Selon le type de publication, il s’agissait d’un cours élémentaire moyen, d’un chef d’état-major, d’une entreprise spécialisée en technologies microondes appliquées ou d’un algorithme de classification automatique.

Quant au XL, il était persuadé que ces lettres signifiaient Extra Large, au sens propre ou au sens figuré.

C’est lors d’une séance de soins avec l’une de ses patientes qu’il se rendit compte que ces dernières lettres pouvaient avoir une autre signification.

Lorsqu’il interrogea la femme sur son âge, son parcours et ses origines, celle-ci lui répondit qu’elle était née à Ixelles et qu’elle y avait passé la plus grande partie de sa vie.

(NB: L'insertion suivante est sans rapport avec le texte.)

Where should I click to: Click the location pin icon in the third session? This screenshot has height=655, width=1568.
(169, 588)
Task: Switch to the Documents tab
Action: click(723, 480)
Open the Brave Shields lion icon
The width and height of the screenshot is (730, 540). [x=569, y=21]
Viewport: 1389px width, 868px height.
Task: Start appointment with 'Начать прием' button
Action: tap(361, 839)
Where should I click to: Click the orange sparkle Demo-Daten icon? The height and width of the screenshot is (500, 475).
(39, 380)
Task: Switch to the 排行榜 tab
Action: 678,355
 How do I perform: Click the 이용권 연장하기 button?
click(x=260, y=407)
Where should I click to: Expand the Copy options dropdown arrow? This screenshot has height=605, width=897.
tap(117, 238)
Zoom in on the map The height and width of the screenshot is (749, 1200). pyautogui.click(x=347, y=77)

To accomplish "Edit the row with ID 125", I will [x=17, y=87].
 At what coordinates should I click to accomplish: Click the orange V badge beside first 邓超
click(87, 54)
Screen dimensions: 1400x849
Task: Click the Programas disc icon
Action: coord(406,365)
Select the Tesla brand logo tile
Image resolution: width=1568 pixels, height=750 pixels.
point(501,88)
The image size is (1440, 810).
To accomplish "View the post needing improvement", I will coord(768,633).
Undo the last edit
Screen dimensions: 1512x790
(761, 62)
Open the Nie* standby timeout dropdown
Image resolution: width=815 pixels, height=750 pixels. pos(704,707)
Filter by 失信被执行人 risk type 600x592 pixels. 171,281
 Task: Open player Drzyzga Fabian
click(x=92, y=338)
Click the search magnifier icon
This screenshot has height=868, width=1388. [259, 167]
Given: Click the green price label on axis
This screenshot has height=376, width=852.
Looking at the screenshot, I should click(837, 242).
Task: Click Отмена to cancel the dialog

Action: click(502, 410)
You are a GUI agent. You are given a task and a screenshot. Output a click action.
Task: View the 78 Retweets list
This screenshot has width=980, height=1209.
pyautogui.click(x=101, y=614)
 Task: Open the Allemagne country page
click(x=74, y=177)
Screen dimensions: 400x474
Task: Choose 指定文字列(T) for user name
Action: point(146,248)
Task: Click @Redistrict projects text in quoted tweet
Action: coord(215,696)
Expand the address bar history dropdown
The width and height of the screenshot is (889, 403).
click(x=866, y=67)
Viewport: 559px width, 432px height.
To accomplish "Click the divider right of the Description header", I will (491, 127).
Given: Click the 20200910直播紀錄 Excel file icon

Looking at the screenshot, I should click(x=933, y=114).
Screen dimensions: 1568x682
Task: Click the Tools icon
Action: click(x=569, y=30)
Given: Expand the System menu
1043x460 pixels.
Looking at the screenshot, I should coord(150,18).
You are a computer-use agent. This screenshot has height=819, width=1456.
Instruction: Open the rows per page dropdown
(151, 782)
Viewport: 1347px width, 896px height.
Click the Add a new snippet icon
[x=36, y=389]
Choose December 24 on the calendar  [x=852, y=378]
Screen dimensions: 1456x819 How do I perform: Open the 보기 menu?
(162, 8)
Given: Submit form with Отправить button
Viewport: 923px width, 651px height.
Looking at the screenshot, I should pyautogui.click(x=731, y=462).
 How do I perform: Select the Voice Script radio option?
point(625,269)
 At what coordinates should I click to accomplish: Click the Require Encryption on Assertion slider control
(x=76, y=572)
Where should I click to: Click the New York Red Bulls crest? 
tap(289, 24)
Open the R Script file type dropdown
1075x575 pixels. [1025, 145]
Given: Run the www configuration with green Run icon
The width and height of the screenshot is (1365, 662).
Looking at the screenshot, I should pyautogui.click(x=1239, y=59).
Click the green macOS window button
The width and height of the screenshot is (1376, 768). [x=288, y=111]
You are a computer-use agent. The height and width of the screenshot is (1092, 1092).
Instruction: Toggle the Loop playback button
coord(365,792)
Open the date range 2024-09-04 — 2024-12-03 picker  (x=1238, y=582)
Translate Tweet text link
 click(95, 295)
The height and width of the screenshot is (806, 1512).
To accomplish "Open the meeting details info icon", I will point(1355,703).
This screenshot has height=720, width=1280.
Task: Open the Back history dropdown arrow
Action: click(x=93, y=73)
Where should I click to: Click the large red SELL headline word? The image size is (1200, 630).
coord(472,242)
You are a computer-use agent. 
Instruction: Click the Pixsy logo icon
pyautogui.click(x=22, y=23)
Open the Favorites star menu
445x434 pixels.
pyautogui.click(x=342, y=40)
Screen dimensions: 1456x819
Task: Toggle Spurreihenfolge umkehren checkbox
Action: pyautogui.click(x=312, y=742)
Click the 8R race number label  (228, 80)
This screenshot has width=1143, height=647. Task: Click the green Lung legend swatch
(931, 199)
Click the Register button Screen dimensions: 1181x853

Dans un premier temps, il ne prêta pas attention à cette information et n’établit pas de lien. Ce n’est qu’à la fin de la séance que l’information frappa son esprit et qu’il demanda à la femme de répéter le nom de sa commune d’origine.

Après s’être exécutée, elle lui apprit qu’Ixelles était l’une des dix-neuf communes bruxelloises et que ce nom était régulièrement écrit à l’aide des simples lettres XL, y compris dans certains documents officiels.